At Boca Helping Hands, we have long agreed with the above sentiment. We agree because we see the results of joblessness every day. Again I quote Mr. Haskins: “A host of studies have connected joblessness to increased risk of family destabilization, suicide, alcohol abuse and disease incidence as well as reduced life span.” We don’t necessarily agree with this last quote because of any academic research. We agree because we see those standing in line day after day…waiting for 11:00… We agree because we see what happens to a family, a neighborhood, and indeed an entire community when unemployment rates increase.

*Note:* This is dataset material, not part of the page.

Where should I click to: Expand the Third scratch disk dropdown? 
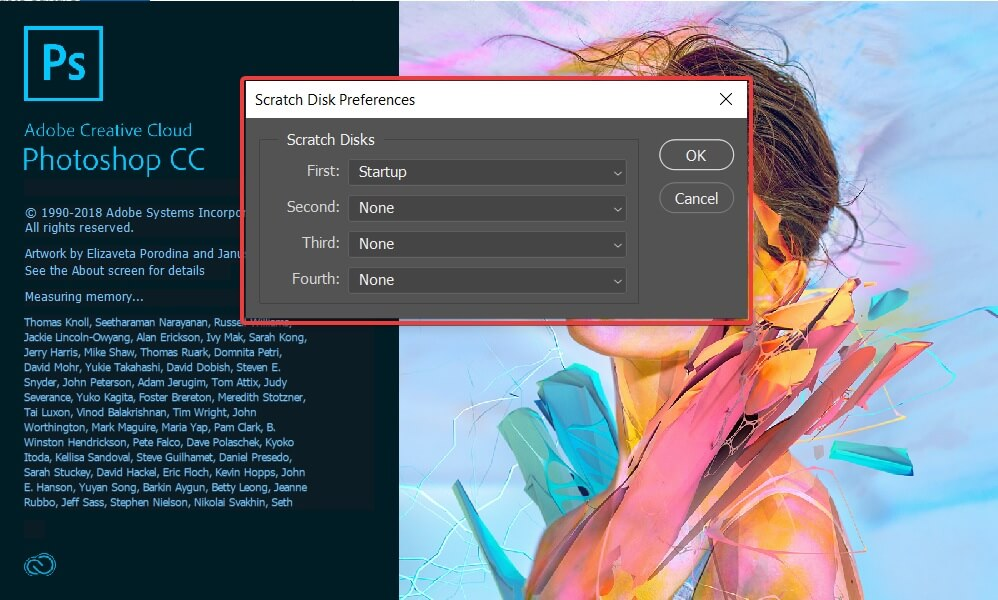point(487,243)
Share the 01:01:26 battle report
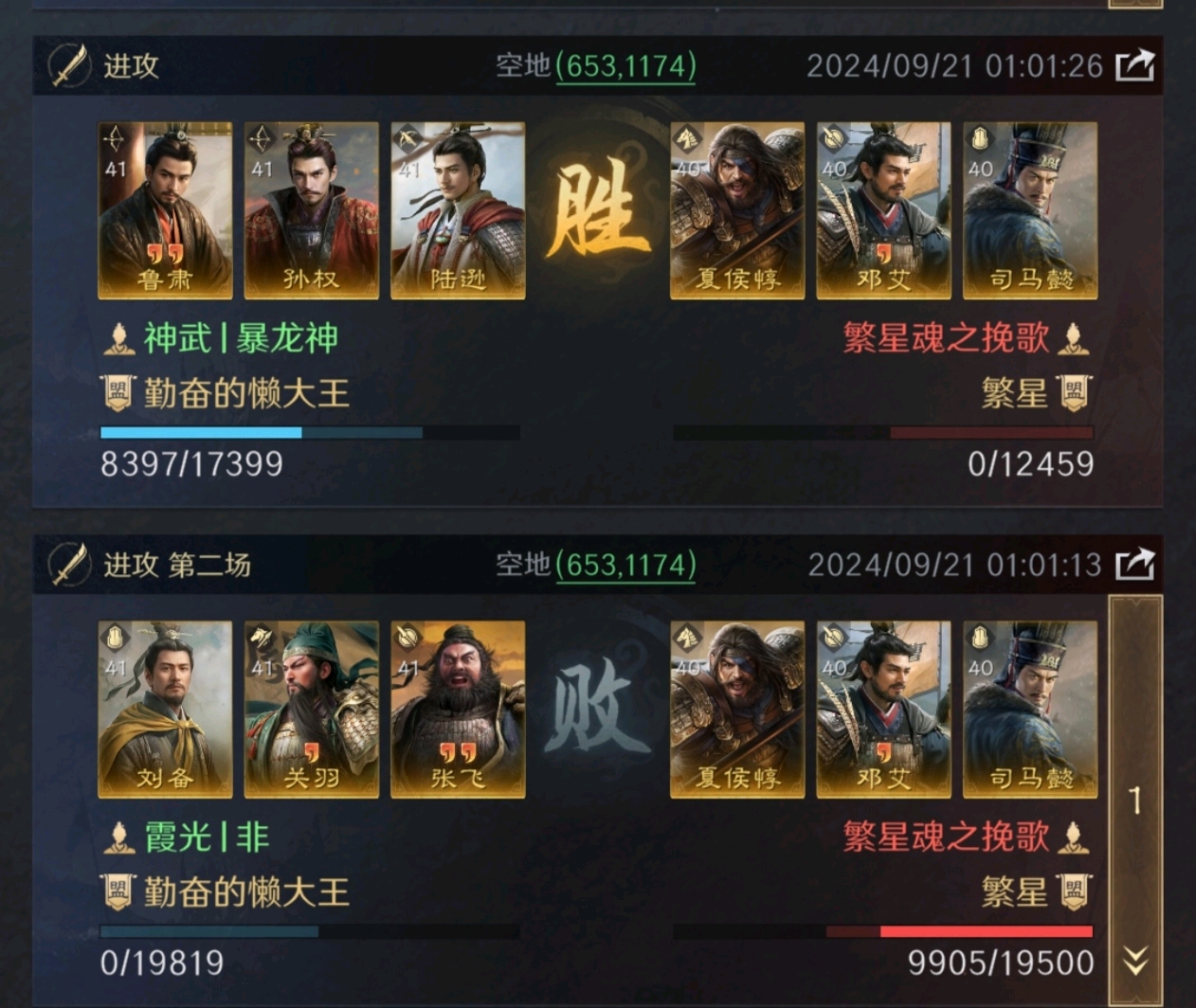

And so we at Boca Helping Hands have found that the best way to fight hunger and poverty while simultaneously building stronger communities is to get people working again. Thanks to the vision and generosity of the Ruth and Hal Launders Charitable Trust, Boca Helping Hands is fulfilling both of these missions. The recently dedicated Justin D. Webb Center will house all of our education programs. In the two classrooms of the Justin D. Webb Center, clients will take their first steps to a life free of any charitable or governmental assistance. They will develop their professional skills, and learn healthy life-style habits. They will learn about proper nutrition to combat the diseases that are near epidemic levels in the low income neighborhoods (Type II Diabetes, Cancer, Coronary Disease, and Hypertension). And they will gain needed computer skills, language skills, reading skills, interview skills that will help them secure a job leading to self-sufficiency.

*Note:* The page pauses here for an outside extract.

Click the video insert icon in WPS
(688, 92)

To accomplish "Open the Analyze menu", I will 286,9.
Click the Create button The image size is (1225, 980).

In cities across America, neighborhoods are in decay. Lines form up every day at the local soup kitchen. There are only three options: (1) We can ignore the problem and hope it goes away; (2) We continue to throw enormous sums of money into simply meeting the immediate need for food; or (3) We can take the long term approach…and take each client by the hand and lead them across the bridge from basic human need to self-sufficiency. Option #3 is very much part of the mission of The Ruth and Hal Launder’s Charitable Trust. The RHLCT acts as a catalyst for vulnerable people and their support systems…a catalyst that moves people from basic human need to independence. At Boca Helping Hands, we are in full accord with the mission of the Ruth and Hal Launder’s Charitable Trust and choose Option #3. Education, wellness programs and job training are the only long term solutions. A working population will solve its hunger and poverty problem. A working population will build stronger communities. And a working population will never again have to line up every day at 10:30, just to get a hot meal…

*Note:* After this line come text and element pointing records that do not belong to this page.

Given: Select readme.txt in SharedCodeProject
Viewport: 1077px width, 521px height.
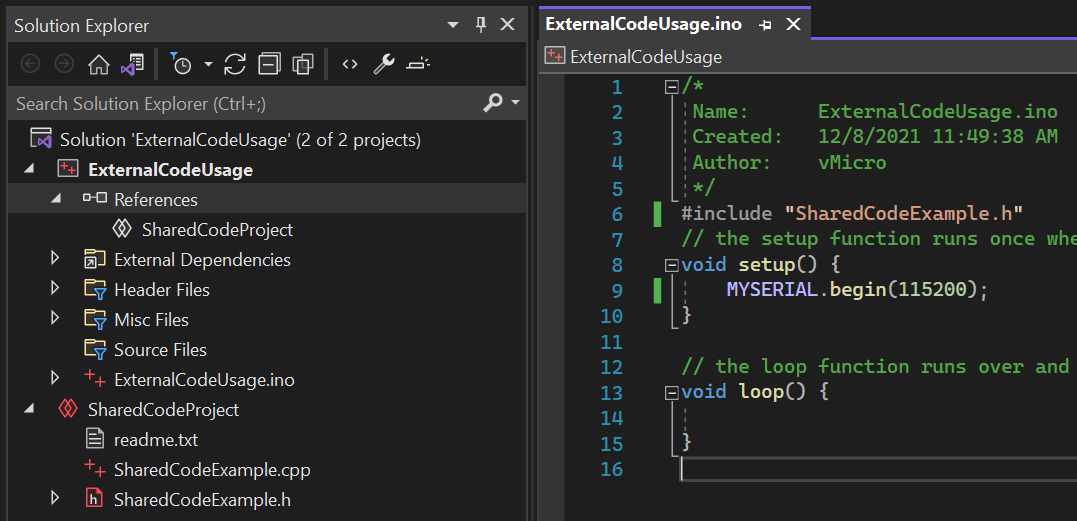Looking at the screenshot, I should pos(155,440).
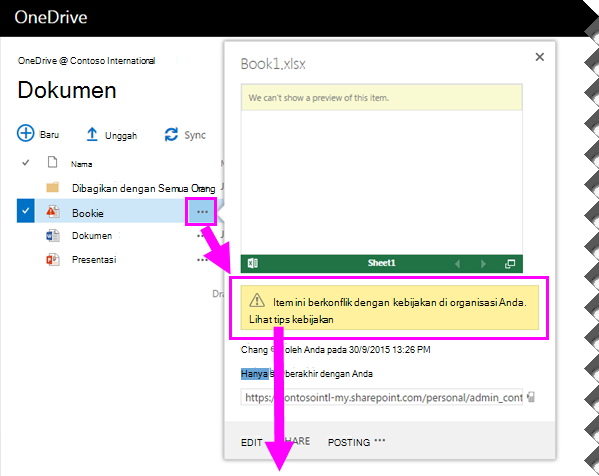Click the Unggah upload arrow icon
Viewport: 599px width, 476px height.
tap(92, 134)
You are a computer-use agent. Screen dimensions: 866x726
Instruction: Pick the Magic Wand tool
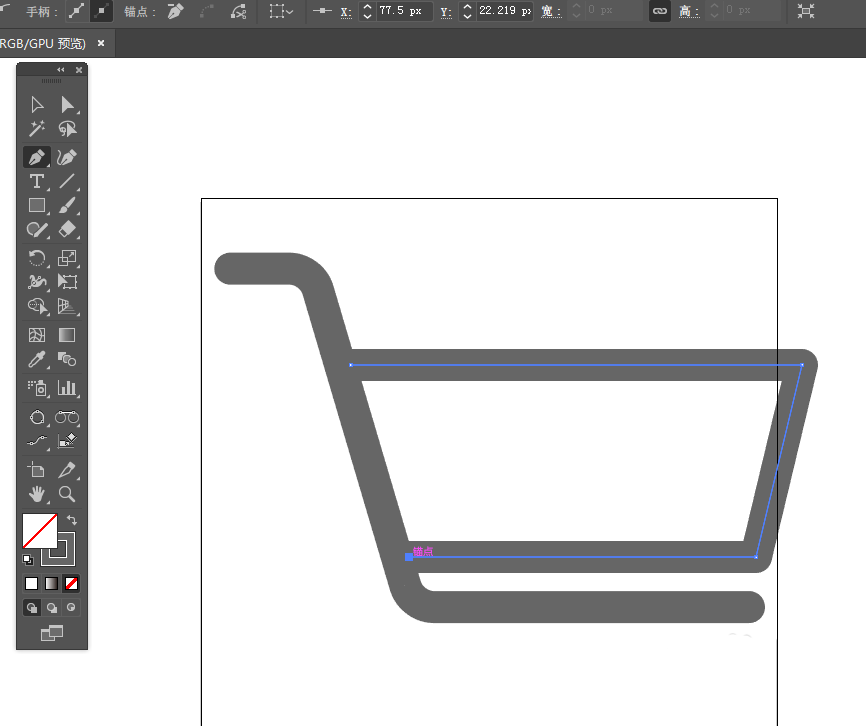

Contributed by Guest Author: James S. Gavrilos – Executive Director of Boca Helping Hands Born in Hammond, Indiana, James Gavrilos graduated as valedictorian from Hellenic College in 1986, and received his Master of Divinity, again graduating Valedictorian, from Holy Cross School of Theology in 1989. After a brief stint as the Assistant Director of Youth Ministry for the Greek Orthodox Archdiocese of North and South America, he entered parish ministry, where he would serve for the next 16 years. In 2006, James became Director of Development for The Haven. In 2007, he accepted the position of President/ CEO of Junior Achievement of the Palm Beaches. In 2010, James Gavrilos became Executive Director of Boca Helping Hands. During his tenure, Boca Helping Hands has experienced a period of unprecedented growth.